L’approccio architettonico per la costruzione di un forte navale in Russia partiva dalla messa in opera di apposite capanne in legno sul ghiaccio d’inverno, chiamate ryazhi, ciascuna riempita di una grande quantità di macigni. Al sopraggiungere del disgelo, dunque, le pietre sprofondavano nella profondità della baia, trasformandosi nel terreno solido entro cui sarebbero state infisse le fondamenta. Costituite, nel caso dell’Alessandro I, da 5535 pali, ciascuno di una lunghezza di 12 metri, successivamente coperti da un solido strato di cemento, sabbia e granito. Ciò che venne dopo, sviluppato su tre piani coperti e pieni di feritoie oltre al tetto capaci di ospitare complessivamente ben oltre il centinaio di cannoni inclusi i temibili Paixhans, i più grandi in uso in simili fortificazioni, nacque quindi dalla fervida mente dell’architetto Louis Barthelemy Carbonnier di Arsit de Gragnac, già responsabile del restauro di alcune fortificazioni limitrofe nel 1827, per la cui successiva morte causa età avanzata ci fu il subentro del russo di origini francesi Jean Antoine Maurice esattamente nove anni dopo. Ed un sottile filo collega, del resto, l’Alessandro I al paese che aveva dato i natali a Napoleone, data la notevole somiglianza esteriore di questo edificio al suo successivo Fort Boyard del 1857, per come era stato adattato alla guerra navale del XIX secolo e la stessa finalità di fondo: resistere agli assalti, e perforare gli invulnerabili scafi, delle navi di linea della marina britannica, dominatrice dei mari europei (e globali).
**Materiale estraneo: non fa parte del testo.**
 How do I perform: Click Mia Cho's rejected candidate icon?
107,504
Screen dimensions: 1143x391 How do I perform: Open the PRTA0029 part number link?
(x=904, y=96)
Il forte non ebbe tuttavia mai modo di partecipare ad alcuna battaglia, sebbene nel 1854, durante la guerra di Crimea, fosse stato messo brevemente in allarme contro la flotta al comando dell’ammiraglio inglese Napier che si stava avvicinando pericolosamente a San Pietroburgo. Se non che la prospettiva di affrontare il fuoco incrociato di tante postazioni passive di combattimento, in aggiunta all’innovativo campo minato galvanico antistante, messo in opera secondo il progetto di Immanuel Nobel in persona (padre del più famoso inventore della dinamite) scoraggiarono tale iniziativa sul nascere. Il vero momento di riscossa del forte, nonché suo maggiore lascito alla posterità, tuttavia, doveva ancora venire…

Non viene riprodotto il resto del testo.